─── Entries shown

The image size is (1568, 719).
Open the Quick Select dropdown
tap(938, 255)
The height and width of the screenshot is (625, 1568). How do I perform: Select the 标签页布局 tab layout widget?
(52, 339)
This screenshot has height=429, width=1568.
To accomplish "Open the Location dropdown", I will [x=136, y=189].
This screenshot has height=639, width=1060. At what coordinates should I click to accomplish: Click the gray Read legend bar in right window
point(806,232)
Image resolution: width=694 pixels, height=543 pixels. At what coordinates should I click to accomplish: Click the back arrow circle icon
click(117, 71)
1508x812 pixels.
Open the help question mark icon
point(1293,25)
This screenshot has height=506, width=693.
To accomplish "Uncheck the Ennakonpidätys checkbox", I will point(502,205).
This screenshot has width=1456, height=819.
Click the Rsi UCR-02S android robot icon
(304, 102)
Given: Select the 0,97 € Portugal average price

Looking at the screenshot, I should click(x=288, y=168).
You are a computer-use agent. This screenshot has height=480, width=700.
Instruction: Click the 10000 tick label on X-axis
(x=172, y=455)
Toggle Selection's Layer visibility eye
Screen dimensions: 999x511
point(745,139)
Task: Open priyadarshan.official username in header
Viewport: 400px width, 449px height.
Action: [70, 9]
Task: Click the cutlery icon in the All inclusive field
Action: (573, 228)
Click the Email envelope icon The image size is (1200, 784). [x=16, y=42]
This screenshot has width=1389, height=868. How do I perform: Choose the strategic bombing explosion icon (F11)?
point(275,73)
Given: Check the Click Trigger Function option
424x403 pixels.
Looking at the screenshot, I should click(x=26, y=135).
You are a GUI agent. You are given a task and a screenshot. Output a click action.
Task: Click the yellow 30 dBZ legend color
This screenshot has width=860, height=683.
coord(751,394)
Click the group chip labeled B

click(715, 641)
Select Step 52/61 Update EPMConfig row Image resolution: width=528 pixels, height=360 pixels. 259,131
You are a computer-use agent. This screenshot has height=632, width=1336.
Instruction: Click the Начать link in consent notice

──────

Update the listing above so that every "pixels" becomes "px", and leave all other text unchanged.

### [Exercise answer]
The image size is (1568, 719).
Open the Quick Select dropdown
tap(938, 255)
The height and width of the screenshot is (625, 1568). How do I perform: Select the 标签页布局 tab layout widget?
(52, 339)
This screenshot has height=429, width=1568.
To accomplish "Open the Location dropdown", I will [x=136, y=189].
This screenshot has height=639, width=1060. At what coordinates should I click to accomplish: Click the gray Read legend bar in right window
point(806,232)
Image resolution: width=694 px, height=543 px. At what coordinates should I click to accomplish: Click the back arrow circle icon
click(117, 71)
1508x812 px.
Open the help question mark icon
point(1293,25)
This screenshot has height=506, width=693.
To accomplish "Uncheck the Ennakonpidätys checkbox", I will point(502,205).
This screenshot has width=1456, height=819.
Click the Rsi UCR-02S android robot icon
(304, 102)
Given: Select the 0,97 € Portugal average price

Looking at the screenshot, I should click(x=288, y=168).
You are a computer-use agent. This screenshot has height=480, width=700.
Instruction: Click the 10000 tick label on X-axis
(x=172, y=455)
Toggle Selection's Layer visibility eye
Screen dimensions: 999x511
point(745,139)
Task: Open priyadarshan.official username in header
Viewport: 400px width, 449px height.
Action: [70, 9]
Task: Click the cutlery icon in the All inclusive field
Action: (573, 228)
Click the Email envelope icon The image size is (1200, 784). [x=16, y=42]
This screenshot has width=1389, height=868. How do I perform: Choose the strategic bombing explosion icon (F11)?
point(275,73)
Given: Check the Click Trigger Function option
424x403 px.
Looking at the screenshot, I should click(x=26, y=135).
You are a GUI agent. You are given a task and a screenshot. Output a click action.
Task: Click the yellow 30 dBZ legend color
This screenshot has width=860, height=683.
coord(751,394)
Click the group chip labeled B

click(715, 641)
Select Step 52/61 Update EPMConfig row Image resolution: width=528 px, height=360 px. 259,131
You are a computer-use agent. This screenshot has height=632, width=1336.
Instruction: Click the Начать link in consent notice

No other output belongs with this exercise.